Bernie Sanders and Ralph Nader, two of the biggest stalwarts of the Left, both assumed that the party would lose many seats due to this hyper-focus on issues reserved for upper-middle class suburbanites. Rather than cater to the working-class people that I share the same struggles with, the focus seemed to be issues of privilege.

But it was foolish for anyone to underestimate the power of youth voter turnout. And we should not underestimate ourselves. Too often, we hear people our age say they aren’t going to vote because it won’t make a difference. This election showed that’s not true.

There definitely has been an uptick in youth voter turnout since the first midterm election under then-president Trump. 2018 and 2020 were both record-breaking elections in terms of the young vote. The record was almost shattered again this year, with 27 percent of eligible voters between 18-29 coming out to the polls.

Graphic by CIRCLE
The 18-29 age group voted most predominantly Democrat for House members this election.

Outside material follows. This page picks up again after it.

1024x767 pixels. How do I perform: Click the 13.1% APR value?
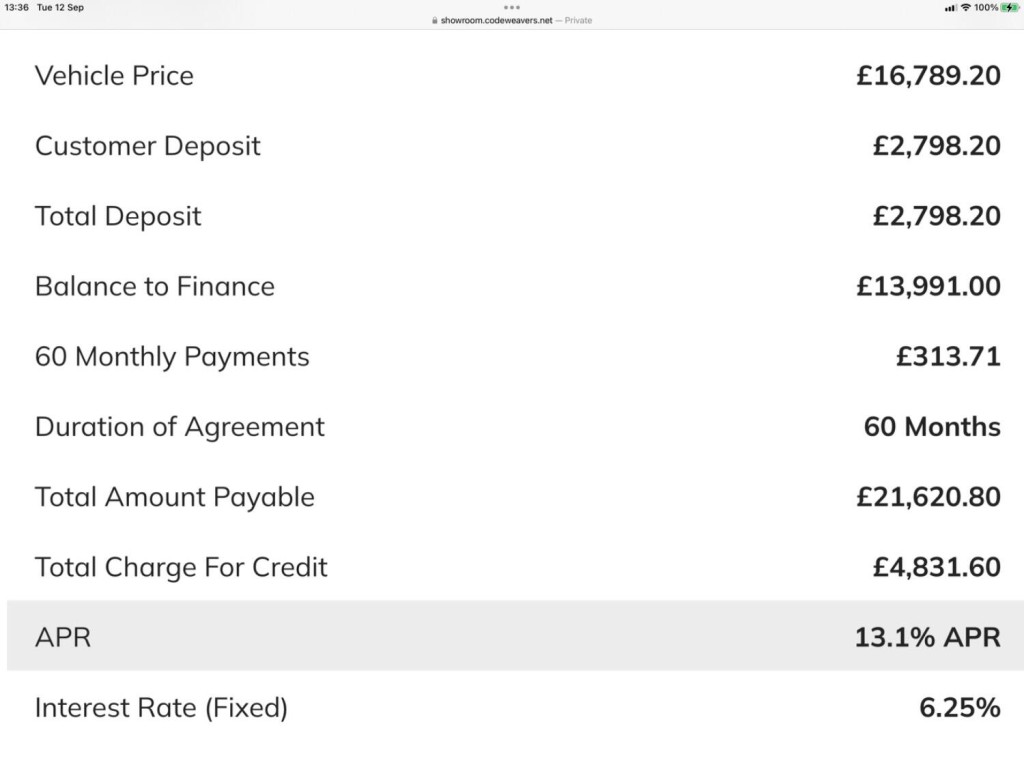tap(927, 637)
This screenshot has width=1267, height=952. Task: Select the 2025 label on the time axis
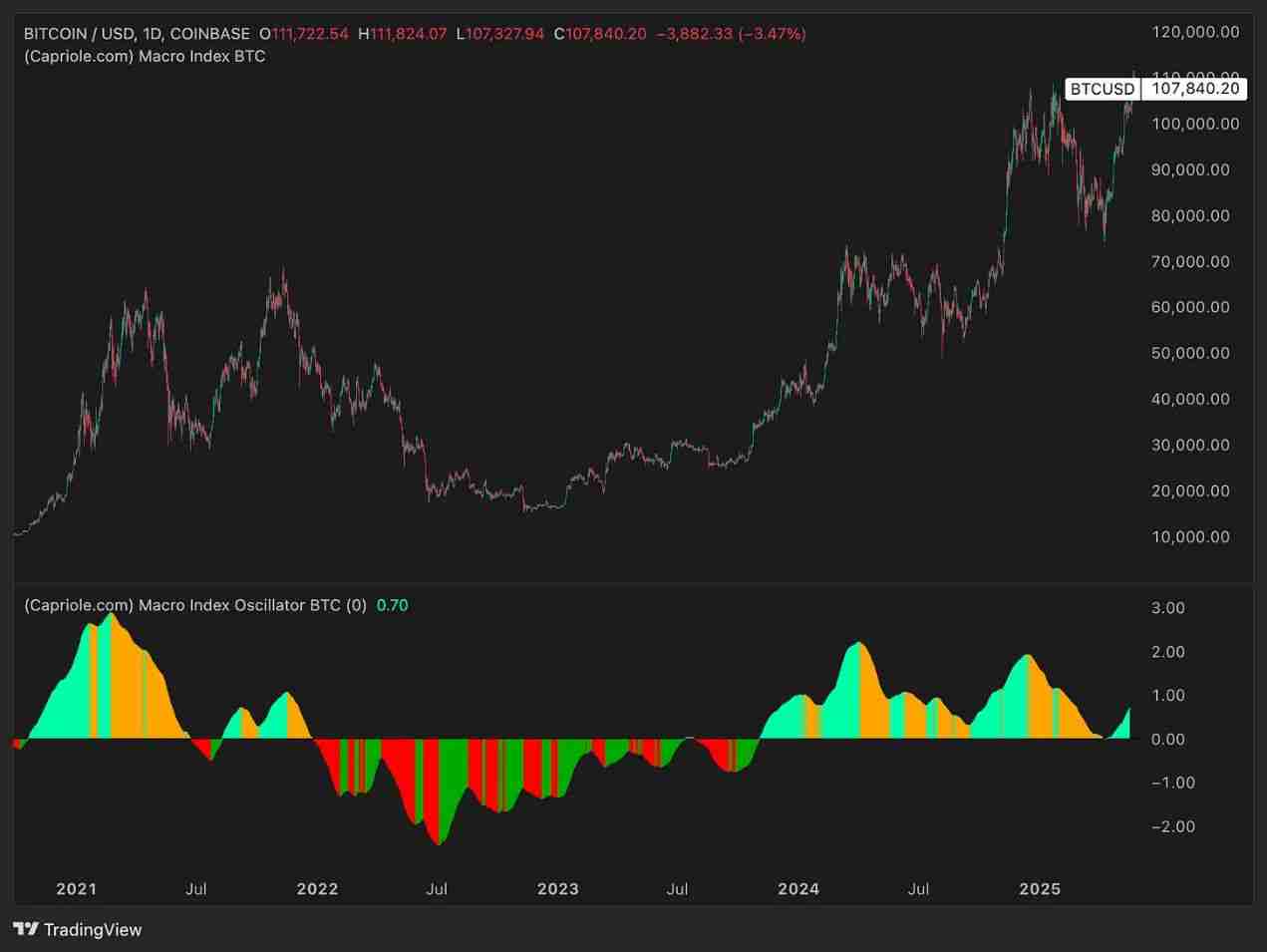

It’s also important to note how our own youth demographic votes. According to the Center for Information & Research on Civic Learning and Engagement (CIRCLE), the majority of voters between 18-29 voted for Democratic candidates by an astounding 28-point margin. This contrasts with voters between 30-44, who were almost evenly split, and voters 45+, who preferred Republicans by a much smaller margin.

I’m proud to say that young voters are the ones who helped flip Pennsylvania over for the Democrats–a stunning upset in a race that many believed the Republicans would have swept up with no effort.

CIRCLE stated that a whopping 77 percent of youth voters cast their ballots for John Fetterman over celebrity-doctor-turned-Republican-candidate Mehmet Oz. In a race that was extremely tight, the youth turnout proved to be paramount for Fetterman’s win.

There’s also a sense of urgency too amongst these heavily Democratic voters, who are young and, more often than not, live in urban areas. The majority of voters for Fetterman, for example, have come from Philadelphia County. It’s important to note the long waiting times for these voters exceed those in less populated areas.

Taking an example from our own local metropolis Chicago, I heard from several friends who waited more than three hours to cast their vote in a state everyone knew was always going to skew Democrat. We have to thank those in swing states who waited patiently to cast their much-needed vote.

Preservation of democracy depended on it.